Ho seguito su Rai News 24 e su France 24 la cerimonia in onore di Mandela a Johannesburg/Soweto in uno stadio strapieno di gente festosa di tutti i colori e con capi di stato, personalità politiche, sportive e dello spettacolo provenienti da 91 paesi. Proprio in quello stadio Madiba aveva fatto la sua ultima apparizione pubblica, prima della finale dei Mondiali di Calcio del 2010.
Quando ho visto che pioveva ho pensato 'peccato' ma subito dopo hanno detto che la pioggia in un funerale è ben accetta in Africa perché aiuta le persone morte ad essere 'assorbite' meglio dalla madre terra che li riprende nel loro viaggio nell'aldilà.
Tra i vari interventi, quello di Obama è stato il più applaudito, non solo per la capacità oratoria di Barak o per il personaggio in se stesso, ma anche perché è stato quello del primo presidente americano nero verso il primo presidente sudafricano nero, in due paesi in cui le Apartheid hanno dominato la vita civile e politica per tanti (troppi) anni.
"Senza Mandela Michelle ed io non saremmo dove siamo" ha detto Obama il quale, alla fine del suo discorso, ha citato le parole della poesia 'Invictus' che diedero forza al prigioniero 46664 nella sua piccola cella a Robben Island:
http://it.notizie.yahoo.com/poesia-mandela-invictus-testo-italiano-inglese-203510571.htmlIl presidente americano è stato protagonista anche per aver stretto la mano e parlato brevemente con Raoul Castro, fratello di Fidel, in una sorta di inizio di disgelo con Cuba che tutti aspettano da mezzo secolo: ultimo miracolo di Madiba?
Al contrario, l'attuale presidente sudafricano Zuma è stato spesso fischiato dalla folla, anche perché fresco di scandali politico-finanziari, tipo 20 milioni di dollari presi da fondi pubblici per ristrutturare una sua mega villa in campagna. Sicuramente i successori di Mandela non sono stati e non sono alla sua altezza (obbiettivo difficile se non impossibile per chiunque ma, in questo caso, ben lontano anche solo dall'avvicinarsi).

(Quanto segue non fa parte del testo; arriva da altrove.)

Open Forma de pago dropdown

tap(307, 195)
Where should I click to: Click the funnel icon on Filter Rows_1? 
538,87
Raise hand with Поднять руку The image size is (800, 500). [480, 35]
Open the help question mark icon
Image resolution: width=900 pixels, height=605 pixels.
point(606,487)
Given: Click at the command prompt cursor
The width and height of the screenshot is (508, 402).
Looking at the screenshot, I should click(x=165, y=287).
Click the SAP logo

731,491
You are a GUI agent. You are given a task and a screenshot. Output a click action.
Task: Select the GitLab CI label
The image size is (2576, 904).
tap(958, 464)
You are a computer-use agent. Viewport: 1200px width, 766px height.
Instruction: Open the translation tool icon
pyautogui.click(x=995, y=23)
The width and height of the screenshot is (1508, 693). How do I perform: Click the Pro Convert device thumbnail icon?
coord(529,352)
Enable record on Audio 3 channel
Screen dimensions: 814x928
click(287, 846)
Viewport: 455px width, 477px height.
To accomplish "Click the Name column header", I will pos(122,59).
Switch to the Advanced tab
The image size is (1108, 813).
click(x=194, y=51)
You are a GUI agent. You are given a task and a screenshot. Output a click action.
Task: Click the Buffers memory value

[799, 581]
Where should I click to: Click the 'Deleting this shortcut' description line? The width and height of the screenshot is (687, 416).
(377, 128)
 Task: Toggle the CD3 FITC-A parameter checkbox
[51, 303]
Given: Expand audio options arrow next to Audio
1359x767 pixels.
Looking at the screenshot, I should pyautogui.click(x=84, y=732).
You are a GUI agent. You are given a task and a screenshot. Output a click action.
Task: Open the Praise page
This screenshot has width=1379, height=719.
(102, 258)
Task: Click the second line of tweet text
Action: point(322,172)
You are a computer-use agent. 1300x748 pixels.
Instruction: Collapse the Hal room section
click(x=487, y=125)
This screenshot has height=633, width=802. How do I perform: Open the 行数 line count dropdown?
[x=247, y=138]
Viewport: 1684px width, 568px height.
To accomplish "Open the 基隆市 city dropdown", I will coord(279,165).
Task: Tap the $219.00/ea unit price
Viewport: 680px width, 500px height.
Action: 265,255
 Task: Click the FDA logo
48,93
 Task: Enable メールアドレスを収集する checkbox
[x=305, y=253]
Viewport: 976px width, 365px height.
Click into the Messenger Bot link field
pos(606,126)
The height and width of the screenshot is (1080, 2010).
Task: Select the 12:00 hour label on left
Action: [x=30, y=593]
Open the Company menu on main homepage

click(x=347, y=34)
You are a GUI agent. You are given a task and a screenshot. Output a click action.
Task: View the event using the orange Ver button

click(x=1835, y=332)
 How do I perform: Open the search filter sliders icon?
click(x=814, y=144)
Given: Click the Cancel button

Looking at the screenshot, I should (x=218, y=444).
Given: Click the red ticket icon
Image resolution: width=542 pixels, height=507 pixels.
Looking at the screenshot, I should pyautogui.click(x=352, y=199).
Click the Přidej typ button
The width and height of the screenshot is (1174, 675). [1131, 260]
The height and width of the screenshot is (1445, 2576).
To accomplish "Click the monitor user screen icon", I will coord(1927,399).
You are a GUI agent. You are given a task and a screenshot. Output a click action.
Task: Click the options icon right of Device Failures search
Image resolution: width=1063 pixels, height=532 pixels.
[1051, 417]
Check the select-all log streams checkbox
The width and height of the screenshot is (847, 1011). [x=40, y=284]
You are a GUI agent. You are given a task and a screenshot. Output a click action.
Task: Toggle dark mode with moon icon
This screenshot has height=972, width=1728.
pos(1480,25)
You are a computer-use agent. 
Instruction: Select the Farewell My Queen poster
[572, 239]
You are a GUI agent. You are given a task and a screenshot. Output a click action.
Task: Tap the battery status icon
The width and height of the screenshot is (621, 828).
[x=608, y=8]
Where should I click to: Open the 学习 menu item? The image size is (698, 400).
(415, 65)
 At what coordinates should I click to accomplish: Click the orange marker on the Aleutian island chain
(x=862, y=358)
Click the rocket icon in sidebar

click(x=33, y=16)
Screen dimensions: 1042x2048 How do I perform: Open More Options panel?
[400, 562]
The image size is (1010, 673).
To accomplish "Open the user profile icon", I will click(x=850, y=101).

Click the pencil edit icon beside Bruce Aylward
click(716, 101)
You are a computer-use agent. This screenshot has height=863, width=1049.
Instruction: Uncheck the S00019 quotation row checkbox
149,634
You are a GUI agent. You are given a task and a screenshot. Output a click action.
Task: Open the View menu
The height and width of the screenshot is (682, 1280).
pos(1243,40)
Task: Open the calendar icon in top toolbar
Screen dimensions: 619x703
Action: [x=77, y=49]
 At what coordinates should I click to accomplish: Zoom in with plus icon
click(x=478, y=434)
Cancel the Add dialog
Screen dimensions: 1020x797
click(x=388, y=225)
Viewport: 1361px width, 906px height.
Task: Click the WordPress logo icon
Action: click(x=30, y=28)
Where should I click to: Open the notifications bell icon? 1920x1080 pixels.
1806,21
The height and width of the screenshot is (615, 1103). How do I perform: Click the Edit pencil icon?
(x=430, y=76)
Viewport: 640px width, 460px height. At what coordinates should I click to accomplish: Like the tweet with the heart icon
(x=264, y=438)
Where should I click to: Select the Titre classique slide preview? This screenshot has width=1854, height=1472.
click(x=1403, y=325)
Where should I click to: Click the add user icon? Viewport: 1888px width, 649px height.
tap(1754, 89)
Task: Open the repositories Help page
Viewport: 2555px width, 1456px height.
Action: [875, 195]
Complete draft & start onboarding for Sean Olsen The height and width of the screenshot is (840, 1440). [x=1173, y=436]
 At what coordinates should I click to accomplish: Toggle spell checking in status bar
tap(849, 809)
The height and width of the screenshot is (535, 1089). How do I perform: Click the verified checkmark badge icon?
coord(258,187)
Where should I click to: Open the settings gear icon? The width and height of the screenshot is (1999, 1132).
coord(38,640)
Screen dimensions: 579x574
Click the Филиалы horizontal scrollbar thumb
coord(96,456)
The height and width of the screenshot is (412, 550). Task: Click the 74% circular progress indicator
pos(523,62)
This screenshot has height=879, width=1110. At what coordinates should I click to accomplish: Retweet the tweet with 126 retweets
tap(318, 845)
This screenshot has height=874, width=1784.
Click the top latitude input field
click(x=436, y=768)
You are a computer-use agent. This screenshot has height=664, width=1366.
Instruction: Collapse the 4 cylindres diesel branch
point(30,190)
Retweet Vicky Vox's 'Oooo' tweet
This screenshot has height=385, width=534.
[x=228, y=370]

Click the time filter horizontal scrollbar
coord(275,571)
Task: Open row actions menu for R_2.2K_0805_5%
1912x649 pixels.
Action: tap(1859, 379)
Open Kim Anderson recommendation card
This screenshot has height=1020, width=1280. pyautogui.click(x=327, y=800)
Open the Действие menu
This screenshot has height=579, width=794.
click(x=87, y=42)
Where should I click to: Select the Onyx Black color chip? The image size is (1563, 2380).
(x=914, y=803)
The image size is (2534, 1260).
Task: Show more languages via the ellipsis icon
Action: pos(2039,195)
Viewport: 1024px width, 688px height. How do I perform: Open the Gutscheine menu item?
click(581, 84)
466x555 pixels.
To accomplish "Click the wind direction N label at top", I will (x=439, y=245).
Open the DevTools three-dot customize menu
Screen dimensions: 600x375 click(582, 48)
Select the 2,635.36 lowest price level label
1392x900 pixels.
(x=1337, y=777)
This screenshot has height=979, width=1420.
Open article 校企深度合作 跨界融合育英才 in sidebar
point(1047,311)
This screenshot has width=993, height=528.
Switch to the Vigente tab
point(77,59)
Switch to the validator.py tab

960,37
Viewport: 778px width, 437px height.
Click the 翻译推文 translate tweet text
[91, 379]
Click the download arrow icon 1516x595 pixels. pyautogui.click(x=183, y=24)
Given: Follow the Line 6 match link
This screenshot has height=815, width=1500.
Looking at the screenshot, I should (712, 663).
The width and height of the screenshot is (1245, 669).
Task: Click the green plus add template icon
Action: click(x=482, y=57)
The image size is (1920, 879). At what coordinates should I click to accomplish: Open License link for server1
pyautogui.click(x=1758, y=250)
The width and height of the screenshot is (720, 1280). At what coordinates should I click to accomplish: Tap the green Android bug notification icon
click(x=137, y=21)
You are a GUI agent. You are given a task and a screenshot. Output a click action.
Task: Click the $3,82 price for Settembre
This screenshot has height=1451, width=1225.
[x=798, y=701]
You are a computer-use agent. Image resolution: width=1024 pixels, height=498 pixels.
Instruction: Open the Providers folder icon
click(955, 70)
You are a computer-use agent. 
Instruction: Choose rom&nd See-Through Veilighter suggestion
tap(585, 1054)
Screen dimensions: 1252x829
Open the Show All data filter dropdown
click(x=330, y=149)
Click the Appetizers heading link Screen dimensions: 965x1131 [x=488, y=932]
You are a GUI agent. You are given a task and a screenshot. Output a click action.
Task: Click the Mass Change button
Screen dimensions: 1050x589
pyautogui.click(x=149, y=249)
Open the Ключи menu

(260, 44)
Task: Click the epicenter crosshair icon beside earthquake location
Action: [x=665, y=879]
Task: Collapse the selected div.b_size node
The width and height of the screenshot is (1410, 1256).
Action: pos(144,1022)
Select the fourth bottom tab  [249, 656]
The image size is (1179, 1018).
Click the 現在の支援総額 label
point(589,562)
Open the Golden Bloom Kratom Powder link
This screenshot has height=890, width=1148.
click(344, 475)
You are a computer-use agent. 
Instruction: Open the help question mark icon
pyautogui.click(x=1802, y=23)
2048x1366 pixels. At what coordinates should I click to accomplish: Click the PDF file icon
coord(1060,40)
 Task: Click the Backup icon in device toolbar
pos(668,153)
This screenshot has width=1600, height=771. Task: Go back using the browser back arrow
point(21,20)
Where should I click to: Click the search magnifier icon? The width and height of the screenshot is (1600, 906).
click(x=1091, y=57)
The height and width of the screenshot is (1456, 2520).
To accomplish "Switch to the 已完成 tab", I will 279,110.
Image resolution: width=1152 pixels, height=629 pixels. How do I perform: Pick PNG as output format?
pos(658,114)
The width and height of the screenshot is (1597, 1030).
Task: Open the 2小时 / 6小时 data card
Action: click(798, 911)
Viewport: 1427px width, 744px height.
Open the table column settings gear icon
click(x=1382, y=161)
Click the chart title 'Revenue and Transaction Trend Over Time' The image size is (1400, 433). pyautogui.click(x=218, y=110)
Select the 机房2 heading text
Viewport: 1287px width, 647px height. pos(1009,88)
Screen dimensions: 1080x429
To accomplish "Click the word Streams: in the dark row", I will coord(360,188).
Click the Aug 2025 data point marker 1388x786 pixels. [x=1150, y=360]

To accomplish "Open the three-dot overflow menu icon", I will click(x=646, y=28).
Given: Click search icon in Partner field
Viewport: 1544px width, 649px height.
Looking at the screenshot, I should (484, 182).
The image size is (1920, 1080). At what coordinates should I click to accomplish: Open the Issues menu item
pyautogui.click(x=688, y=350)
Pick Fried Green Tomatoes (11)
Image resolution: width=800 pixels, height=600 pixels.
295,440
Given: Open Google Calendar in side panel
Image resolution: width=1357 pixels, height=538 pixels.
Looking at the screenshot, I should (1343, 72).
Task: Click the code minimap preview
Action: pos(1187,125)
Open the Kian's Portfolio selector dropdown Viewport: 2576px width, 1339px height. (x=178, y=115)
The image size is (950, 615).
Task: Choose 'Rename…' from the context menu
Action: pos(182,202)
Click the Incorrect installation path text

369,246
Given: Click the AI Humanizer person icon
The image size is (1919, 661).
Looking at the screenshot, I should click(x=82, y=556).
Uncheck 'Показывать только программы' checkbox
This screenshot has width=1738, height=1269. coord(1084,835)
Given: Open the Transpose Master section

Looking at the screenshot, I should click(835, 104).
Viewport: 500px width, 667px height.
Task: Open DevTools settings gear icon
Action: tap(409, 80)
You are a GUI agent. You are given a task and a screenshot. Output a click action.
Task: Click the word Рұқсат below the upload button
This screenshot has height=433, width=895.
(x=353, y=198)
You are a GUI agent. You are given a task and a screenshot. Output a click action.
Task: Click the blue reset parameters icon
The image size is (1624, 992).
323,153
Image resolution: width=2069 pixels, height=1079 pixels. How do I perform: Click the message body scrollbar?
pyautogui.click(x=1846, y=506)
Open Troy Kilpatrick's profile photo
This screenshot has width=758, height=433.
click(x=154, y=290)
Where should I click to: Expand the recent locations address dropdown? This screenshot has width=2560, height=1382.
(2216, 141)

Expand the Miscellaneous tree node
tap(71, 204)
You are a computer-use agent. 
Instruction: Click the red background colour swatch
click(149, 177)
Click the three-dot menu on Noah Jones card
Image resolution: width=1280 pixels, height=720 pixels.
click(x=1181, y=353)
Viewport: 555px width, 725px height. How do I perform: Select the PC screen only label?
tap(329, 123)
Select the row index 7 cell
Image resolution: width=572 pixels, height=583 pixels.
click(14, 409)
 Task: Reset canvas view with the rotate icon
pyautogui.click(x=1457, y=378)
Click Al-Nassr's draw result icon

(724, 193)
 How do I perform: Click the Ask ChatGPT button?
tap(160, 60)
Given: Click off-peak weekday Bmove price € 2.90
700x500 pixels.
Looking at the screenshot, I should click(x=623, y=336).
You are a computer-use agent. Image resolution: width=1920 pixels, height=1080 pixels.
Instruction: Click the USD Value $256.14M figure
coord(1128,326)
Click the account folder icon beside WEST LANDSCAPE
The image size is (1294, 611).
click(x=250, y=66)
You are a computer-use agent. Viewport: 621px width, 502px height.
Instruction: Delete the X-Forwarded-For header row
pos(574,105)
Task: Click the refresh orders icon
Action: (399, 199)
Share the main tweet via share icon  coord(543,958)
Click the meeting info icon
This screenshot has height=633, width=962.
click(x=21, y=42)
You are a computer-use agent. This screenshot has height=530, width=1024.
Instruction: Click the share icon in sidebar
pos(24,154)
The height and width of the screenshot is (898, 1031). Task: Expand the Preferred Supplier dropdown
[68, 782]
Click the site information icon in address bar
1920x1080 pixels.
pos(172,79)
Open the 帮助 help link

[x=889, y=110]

I vecchi compagni dell'African National Congress come anche il vescovo Desmond Tutu (che ha redarguito la folla troppo rumorosa come un vecchio prof: disciplina ci vuole, siamo di fronte al mondo intero!) lo hanno ricordato nella sua abilità non solo politica ma soprattutto umana, che quando coincidono producono miracoli: incanalare la rabbia e il dolore non nella vendetta o nella violenza, ma nel perdono, nella comprensione e soprattutto nella conoscenza del nemico-avversario così da comprenderlo meglio per poterlo avvicinare a sé nel progetto di ricostruzione, di giustizia e di pace. Mandela in carcere aveva imparato l'afrikaans, la lingua dei bianchi boeri che avevano ideato l'Apartheid, e letto libri sulla loro cultura e le loro tradizioni, apprezzandole.
In sostanza: se vuoi sconfiggere il tuo nemico, devi conoscerlo. Lui ha fatto di più: lo ha battuto democraticamente e dopo lo ha accettato come parte integrante del paese, riconoscendone comunque, aldilà del segregazionismo, le qualità che hanno reso il Sud Africa il paese più avanzato e ricco del Continente. E ha fatto si che anche i cittadini neri accettassero questa situazione, certo non facile per chi ha vissuto i terribili anni dell'Apartheid: sicuramente meno difficile per i giovani di ogni colore che riempivano lo stadio e tutta la città.
Oggi, in Africa, il paese-arcobaleno a quel tradizionale predominio economico unisce anche quello democratico, più recente ma già all'altezza degli altri paesi occidentali, se non più avanzato. Almeno sulla carta. Nonostante tutto.